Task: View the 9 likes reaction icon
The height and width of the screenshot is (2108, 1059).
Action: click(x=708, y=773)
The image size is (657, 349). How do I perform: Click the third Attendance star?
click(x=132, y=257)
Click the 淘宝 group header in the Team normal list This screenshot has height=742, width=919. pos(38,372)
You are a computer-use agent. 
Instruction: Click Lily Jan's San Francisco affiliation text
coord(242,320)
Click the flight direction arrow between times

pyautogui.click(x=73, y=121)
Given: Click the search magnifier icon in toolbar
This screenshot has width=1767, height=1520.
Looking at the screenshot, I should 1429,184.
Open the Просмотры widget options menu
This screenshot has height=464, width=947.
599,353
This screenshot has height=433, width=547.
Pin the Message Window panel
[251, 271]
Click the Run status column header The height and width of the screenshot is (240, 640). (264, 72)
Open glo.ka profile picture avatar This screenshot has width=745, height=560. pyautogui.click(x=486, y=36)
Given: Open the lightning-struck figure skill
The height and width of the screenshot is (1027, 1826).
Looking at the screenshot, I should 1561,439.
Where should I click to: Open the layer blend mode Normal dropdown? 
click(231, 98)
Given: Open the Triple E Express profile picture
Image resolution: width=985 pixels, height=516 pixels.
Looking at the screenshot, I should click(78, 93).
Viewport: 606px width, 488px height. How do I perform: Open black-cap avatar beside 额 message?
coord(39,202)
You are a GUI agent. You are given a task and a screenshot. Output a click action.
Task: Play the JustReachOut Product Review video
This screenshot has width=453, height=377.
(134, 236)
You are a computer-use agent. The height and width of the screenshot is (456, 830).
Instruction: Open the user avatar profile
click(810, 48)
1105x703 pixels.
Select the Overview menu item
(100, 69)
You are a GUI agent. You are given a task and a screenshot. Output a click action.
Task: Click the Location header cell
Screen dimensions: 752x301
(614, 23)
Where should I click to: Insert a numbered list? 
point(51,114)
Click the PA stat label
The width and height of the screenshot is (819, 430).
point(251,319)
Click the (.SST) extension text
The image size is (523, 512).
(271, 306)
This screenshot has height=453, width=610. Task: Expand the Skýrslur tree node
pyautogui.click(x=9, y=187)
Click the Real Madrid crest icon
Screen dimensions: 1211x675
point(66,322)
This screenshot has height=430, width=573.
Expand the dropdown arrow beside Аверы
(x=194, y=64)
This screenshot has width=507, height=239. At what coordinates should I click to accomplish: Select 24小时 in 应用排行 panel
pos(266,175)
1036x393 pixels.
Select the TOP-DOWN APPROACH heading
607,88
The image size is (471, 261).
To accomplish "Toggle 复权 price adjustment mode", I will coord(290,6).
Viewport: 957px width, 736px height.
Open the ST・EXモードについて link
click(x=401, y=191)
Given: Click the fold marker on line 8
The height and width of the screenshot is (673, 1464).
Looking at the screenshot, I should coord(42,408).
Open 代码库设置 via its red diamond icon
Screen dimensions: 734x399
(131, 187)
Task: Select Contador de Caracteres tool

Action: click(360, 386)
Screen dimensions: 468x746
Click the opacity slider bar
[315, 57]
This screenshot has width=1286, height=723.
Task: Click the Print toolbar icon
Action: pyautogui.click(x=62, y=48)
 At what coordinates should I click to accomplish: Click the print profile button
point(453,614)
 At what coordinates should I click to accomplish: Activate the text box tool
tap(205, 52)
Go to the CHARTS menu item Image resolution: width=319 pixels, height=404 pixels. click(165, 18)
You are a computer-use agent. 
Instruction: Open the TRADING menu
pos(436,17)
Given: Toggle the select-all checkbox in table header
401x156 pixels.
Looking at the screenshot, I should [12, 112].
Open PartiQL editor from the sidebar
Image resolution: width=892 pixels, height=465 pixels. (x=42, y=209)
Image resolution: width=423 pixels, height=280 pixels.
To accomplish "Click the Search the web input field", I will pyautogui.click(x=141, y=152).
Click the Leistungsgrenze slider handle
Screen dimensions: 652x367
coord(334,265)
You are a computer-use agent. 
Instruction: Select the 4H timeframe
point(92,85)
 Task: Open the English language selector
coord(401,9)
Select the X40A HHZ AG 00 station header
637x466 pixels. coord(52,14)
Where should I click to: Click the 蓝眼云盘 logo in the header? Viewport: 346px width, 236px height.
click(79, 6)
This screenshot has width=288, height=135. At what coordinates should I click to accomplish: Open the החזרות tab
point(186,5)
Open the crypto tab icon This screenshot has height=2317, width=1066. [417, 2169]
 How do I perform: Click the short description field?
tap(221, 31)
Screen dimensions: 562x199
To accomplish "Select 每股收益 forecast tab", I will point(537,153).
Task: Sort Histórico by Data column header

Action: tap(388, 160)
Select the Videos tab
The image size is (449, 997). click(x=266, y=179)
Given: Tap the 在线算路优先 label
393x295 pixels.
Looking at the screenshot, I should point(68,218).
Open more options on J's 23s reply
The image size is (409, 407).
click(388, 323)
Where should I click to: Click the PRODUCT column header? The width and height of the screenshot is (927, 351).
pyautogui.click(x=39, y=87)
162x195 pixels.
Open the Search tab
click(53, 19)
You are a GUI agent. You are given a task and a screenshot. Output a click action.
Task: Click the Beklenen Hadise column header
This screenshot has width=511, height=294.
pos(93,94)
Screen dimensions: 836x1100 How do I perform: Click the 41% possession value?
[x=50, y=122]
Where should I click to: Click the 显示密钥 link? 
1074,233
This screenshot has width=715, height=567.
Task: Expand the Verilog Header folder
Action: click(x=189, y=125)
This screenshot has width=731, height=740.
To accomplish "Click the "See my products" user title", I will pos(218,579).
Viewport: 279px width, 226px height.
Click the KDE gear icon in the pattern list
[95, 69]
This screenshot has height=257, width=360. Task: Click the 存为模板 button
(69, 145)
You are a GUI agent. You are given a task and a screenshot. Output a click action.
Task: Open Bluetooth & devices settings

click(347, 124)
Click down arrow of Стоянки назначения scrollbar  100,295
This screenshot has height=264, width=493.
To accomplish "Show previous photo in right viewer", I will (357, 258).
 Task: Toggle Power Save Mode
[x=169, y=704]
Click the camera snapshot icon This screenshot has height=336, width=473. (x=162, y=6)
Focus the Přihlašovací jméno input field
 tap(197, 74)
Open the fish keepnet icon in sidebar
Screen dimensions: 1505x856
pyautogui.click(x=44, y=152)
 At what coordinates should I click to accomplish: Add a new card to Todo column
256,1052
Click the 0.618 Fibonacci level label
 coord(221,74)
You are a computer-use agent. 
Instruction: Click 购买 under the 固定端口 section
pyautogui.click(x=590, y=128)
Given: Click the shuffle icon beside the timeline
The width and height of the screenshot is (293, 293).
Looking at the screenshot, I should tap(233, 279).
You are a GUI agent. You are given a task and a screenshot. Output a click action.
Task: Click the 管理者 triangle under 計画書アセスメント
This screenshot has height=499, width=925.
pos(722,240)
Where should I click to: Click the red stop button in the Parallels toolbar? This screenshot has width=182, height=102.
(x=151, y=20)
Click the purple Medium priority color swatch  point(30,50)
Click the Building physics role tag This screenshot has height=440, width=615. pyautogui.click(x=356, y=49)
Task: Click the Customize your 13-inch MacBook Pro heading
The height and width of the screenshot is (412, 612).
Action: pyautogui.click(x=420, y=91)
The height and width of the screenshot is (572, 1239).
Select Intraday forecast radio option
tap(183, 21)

Problem — Copy all of the data above line for line, changing nothing.

Task solution —
Task: View the 9 likes reaction icon
The height and width of the screenshot is (2108, 1059).
Action: click(x=708, y=773)
The image size is (657, 349). How do I perform: Click the third Attendance star?
click(x=132, y=257)
Click the 淘宝 group header in the Team normal list This screenshot has height=742, width=919. pos(38,372)
You are a computer-use agent. 
Instruction: Click Lily Jan's San Francisco affiliation text
coord(242,320)
Click the flight direction arrow between times

pyautogui.click(x=73, y=121)
Given: Click the search magnifier icon in toolbar
This screenshot has width=1767, height=1520.
Looking at the screenshot, I should 1429,184.
Open the Просмотры widget options menu
This screenshot has height=464, width=947.
599,353
This screenshot has height=433, width=547.
Pin the Message Window panel
[251, 271]
Click the Run status column header The height and width of the screenshot is (240, 640). (264, 72)
Open glo.ka profile picture avatar This screenshot has width=745, height=560. pyautogui.click(x=486, y=36)
Given: Open the lightning-struck figure skill
The height and width of the screenshot is (1027, 1826).
Looking at the screenshot, I should 1561,439.
Where should I click to: Open the layer blend mode Normal dropdown? 
click(231, 98)
Given: Open the Triple E Express profile picture
Image resolution: width=985 pixels, height=516 pixels.
Looking at the screenshot, I should click(78, 93).
Viewport: 606px width, 488px height. How do I perform: Open black-cap avatar beside 额 message?
coord(39,202)
You are a GUI agent. You are given a task and a screenshot. Output a click action.
Task: Play the JustReachOut Product Review video
This screenshot has width=453, height=377.
(134, 236)
You are a computer-use agent. The height and width of the screenshot is (456, 830).
Instruction: Open the user avatar profile
click(810, 48)
1105x703 pixels.
Select the Overview menu item
(100, 69)
You are a GUI agent. You are given a task and a screenshot. Output a click action.
Task: Click the Location header cell
Screen dimensions: 752x301
(614, 23)
Where should I click to: Insert a numbered list? 
point(51,114)
Click the PA stat label
The width and height of the screenshot is (819, 430).
point(251,319)
Click the (.SST) extension text
The image size is (523, 512).
(271, 306)
This screenshot has height=453, width=610. Task: Expand the Skýrslur tree node
pyautogui.click(x=9, y=187)
Click the Real Madrid crest icon
Screen dimensions: 1211x675
point(66,322)
This screenshot has height=430, width=573.
Expand the dropdown arrow beside Аверы
(x=194, y=64)
This screenshot has width=507, height=239. At what coordinates should I click to accomplish: Select 24小时 in 应用排行 panel
pos(266,175)
1036x393 pixels.
Select the TOP-DOWN APPROACH heading
607,88
The image size is (471, 261).
To accomplish "Toggle 复权 price adjustment mode", I will coord(290,6).
Viewport: 957px width, 736px height.
Open the ST・EXモードについて link
click(x=401, y=191)
Given: Click the fold marker on line 8
The height and width of the screenshot is (673, 1464).
Looking at the screenshot, I should coord(42,408).
Open 代码库设置 via its red diamond icon
Screen dimensions: 734x399
(131, 187)
Task: Select Contador de Caracteres tool

Action: click(360, 386)
Screen dimensions: 468x746
Click the opacity slider bar
[315, 57]
This screenshot has width=1286, height=723.
Task: Click the Print toolbar icon
Action: pyautogui.click(x=62, y=48)
 At what coordinates should I click to accomplish: Click the print profile button
point(453,614)
 At what coordinates should I click to accomplish: Activate the text box tool
tap(205, 52)
Go to the CHARTS menu item Image resolution: width=319 pixels, height=404 pixels. click(165, 18)
You are a computer-use agent. 
Instruction: Open the TRADING menu
pos(436,17)
Given: Toggle the select-all checkbox in table header
401x156 pixels.
Looking at the screenshot, I should [12, 112].
Open PartiQL editor from the sidebar
Image resolution: width=892 pixels, height=465 pixels. (x=42, y=209)
Image resolution: width=423 pixels, height=280 pixels.
To accomplish "Click the Search the web input field", I will pyautogui.click(x=141, y=152).
Click the Leistungsgrenze slider handle
Screen dimensions: 652x367
coord(334,265)
You are a computer-use agent. 
Instruction: Select the 4H timeframe
point(92,85)
 Task: Open the English language selector
coord(401,9)
Select the X40A HHZ AG 00 station header
637x466 pixels. coord(52,14)
Where should I click to: Click the 蓝眼云盘 logo in the header? Viewport: 346px width, 236px height.
click(79, 6)
This screenshot has width=288, height=135. At what coordinates should I click to accomplish: Open the החזרות tab
point(186,5)
Open the crypto tab icon This screenshot has height=2317, width=1066. [417, 2169]
 How do I perform: Click the short description field?
tap(221, 31)
Screen dimensions: 562x199
To accomplish "Select 每股收益 forecast tab", I will point(537,153).
Task: Sort Histórico by Data column header

Action: tap(388, 160)
Select the Videos tab
The image size is (449, 997). click(x=266, y=179)
Given: Tap the 在线算路优先 label
393x295 pixels.
Looking at the screenshot, I should point(68,218).
Open more options on J's 23s reply
The image size is (409, 407).
click(388, 323)
Where should I click to: Click the PRODUCT column header? The width and height of the screenshot is (927, 351).
pyautogui.click(x=39, y=87)
162x195 pixels.
Open the Search tab
click(53, 19)
You are a GUI agent. You are given a task and a screenshot. Output a click action.
Task: Click the Beklenen Hadise column header
This screenshot has width=511, height=294.
pos(93,94)
Screen dimensions: 836x1100 How do I perform: Click the 41% possession value?
[x=50, y=122]
Where should I click to: Click the 显示密钥 link? 
1074,233
This screenshot has width=715, height=567.
Task: Expand the Verilog Header folder
Action: click(x=189, y=125)
This screenshot has width=731, height=740.
To accomplish "Click the "See my products" user title", I will pos(218,579).
Viewport: 279px width, 226px height.
Click the KDE gear icon in the pattern list
[95, 69]
This screenshot has height=257, width=360. Task: Click the 存为模板 button
(69, 145)
You are a GUI agent. You are given a task and a screenshot. Output a click action.
Task: Open Bluetooth & devices settings

click(347, 124)
Click down arrow of Стоянки назначения scrollbar  100,295
This screenshot has height=264, width=493.
To accomplish "Show previous photo in right viewer", I will (357, 258).
 Task: Toggle Power Save Mode
[x=169, y=704]
Click the camera snapshot icon This screenshot has height=336, width=473. (x=162, y=6)
Focus the Přihlašovací jméno input field
 tap(197, 74)
Open the fish keepnet icon in sidebar
Screen dimensions: 1505x856
pyautogui.click(x=44, y=152)
 At what coordinates should I click to accomplish: Add a new card to Todo column
256,1052
Click the 0.618 Fibonacci level label
 coord(221,74)
You are a computer-use agent. 
Instruction: Click 购买 under the 固定端口 section
pyautogui.click(x=590, y=128)
Given: Click the shuffle icon beside the timeline
The width and height of the screenshot is (293, 293).
Looking at the screenshot, I should tap(233, 279).
You are a GUI agent. You are given a task and a screenshot. Output a click action.
Task: Click the 管理者 triangle under 計画書アセスメント
This screenshot has height=499, width=925.
pos(722,240)
Where should I click to: Click the red stop button in the Parallels toolbar? This screenshot has width=182, height=102.
(x=151, y=20)
Click the purple Medium priority color swatch  point(30,50)
Click the Building physics role tag This screenshot has height=440, width=615. pyautogui.click(x=356, y=49)
Task: Click the Customize your 13-inch MacBook Pro heading
The height and width of the screenshot is (412, 612).
Action: pyautogui.click(x=420, y=91)
The height and width of the screenshot is (572, 1239).
Select Intraday forecast radio option
tap(183, 21)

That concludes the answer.